Je finirai à terre. Laurent GAUDE.
Publié le 13 Juin 2014
Je finirai à terre.
Laurent GAUDE
Editions Actes Sud, collection « Babel », février 2011.
60 pages.
Thèmes abordés : Première Guerre Mondiale, Terre, peur, écologie.
Il fait nuit, il fait froid, un soldat marche. Il doit s’acquitter d’une mission pour le moins étrange. Porter le message énigmatique « Je n’ai pas pu le contenir » à un civil, un peu en arrière du front.
Après avoir rapporté ces propos au vieil homme, ce dernier, livide, s’apprête à lui raconter son histoire, tandis que résonnent des bruits sourds à l’étage… Une histoire à peine croyable, plus horrible, plus terrible que les canons allemands que l’on entend résonner non loin.

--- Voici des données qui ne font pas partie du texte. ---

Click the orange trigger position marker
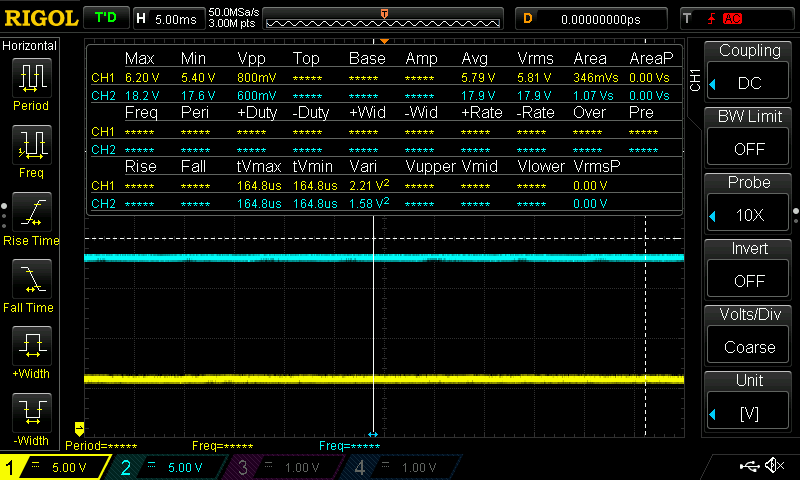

Le point de vue de l’auteur pour nous exposer les horreurs de la (Première) guerre (Mondiale) est tout à fait original. Bien sûr, Il évoque les obus, les balles, la mort pressante qui rôde, la peur permanente et les odeurs ! Mais l’auteur a choisi de nous parler de la Terre, de la planète et de la matière terre, qui souffre parce que les hommes s’entretuent. Parce qu’ils la délaissent d’un côté pour mieux aller se déchaîner contre elle et sur elle de l’autre. Elle ne sait plus comment gérer les morts et les coups qui, de partout, la martyrisent et la meurtrissent. Elle ne sait plus comment leur faire comprendre, et sa révolte prend une forme terrifiante, bien plus encore que la guerre… Cette terre qui pourtant leur sert à se protéger les uns des autres, a le pouvoir de les rendre fous…
Je retrouve dans cette courte nouvelle l’atmosphère glauque, lugubre et oppressante, éprouvée à la lecture de Cris, dont je vous ai brièvement parlé ici.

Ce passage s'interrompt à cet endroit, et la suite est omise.